LOG ON TO THE HEART: As more and more WiFi equipped electronic devices are used inside the body in pacemakers, insulin pumps, defibrillators and the like there's increasing concern about disruptive hacking. Researchers at Rice University believe they can secure such devices by using the patient's own heartbeat as a kind of password that works only while a medical worker is actually touching the patient. This could let emergency medical responders work with a device while preventing access by anyone not authorised. Each human heartbeat is slightly different, so an EKG reading could be used like a random number generator to assure communications. Medical equipment will need to be modified though for the system to work. Better keep that heart beating.
REAL-TIME RISKS: It can take 24 to 48 hours to get the results of a test for potentially deadly E. coli bacteria in water. That delay carries a lot of risk. A new specially coated filter from the University of Alberta takes only minutes and changes colour if the water's infected. This could save lives in developing countries where locals rely on wells. Next researchers want to enable the device to send alerts to locals and nearby health workers if the filter detects infection. Yup, that water you drank a couple of days ago might kill you.
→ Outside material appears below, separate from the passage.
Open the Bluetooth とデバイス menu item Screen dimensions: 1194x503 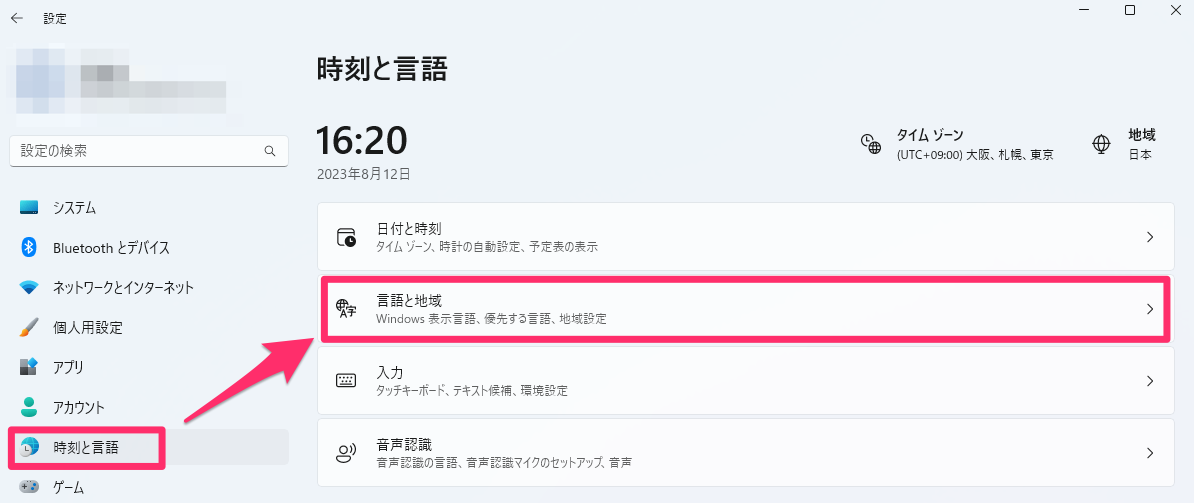(111, 248)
PLASTIC NANOTUBES: There are only so many times you can reuse a plastic bag before it rips or develops holes and becomes waste. Researchers at the University of Adelaide developed a process that turns waste plastic bags into carbon nanotube membranes. Those membranes are highly sophisticated and usually expensive, but potentially invaluable for filtration, sensing, energy storage and biomedical innovations. The team vaporised pieces of grocery plastic bags to produce carbon layers that line the pores on nanoporous alumina membranes and create carbon nanotubes. This technique opens up potential manufacturing methods that not only turn waste plastic bags into something useful but avoid the poisonous compounds other techniques generate. And there's definitely a plentiful supply of plastic bags.
HELLO CARBON NANOTUBES: The silicon chips that power our computer devices are reaching their physical limits. As we pack transistors more and more closely on silicon they increasingly waste energy as heat. Carbon nanotubes could be cooler and more efficient, but imperfections in their manufacture have prevented them from being used. Researchers at Stanford University found a way to either destroy or work around CNTs that had imperfections. They created in their lab a computer with 178 transistors that could count and sort numbers. While 178 transistors won't get you far, using an industrial fabrication process could lead to real computers one day. Let's hear it for carbon nanotubes.
MAGNETIC MAPS: Some animals use the Earth's geomagnetic field to navigate, and now maybe we can too. IndoorAtlas takes advantage of the fact that magnetic fields are unique in each building, but many smartphone sensors can detect the fields. A building owner adds a floor plan and geographic co-ordinates to IndoorAtlas then uses the Map Creator app on a phone to record the magnetic fields. Finally maps are created and an app can be made available to customers. This could be useful in a large shopping mall or hospital, for example. As a customer walks around inside the building the map shows their location. It seems very labour intensive but could be useful.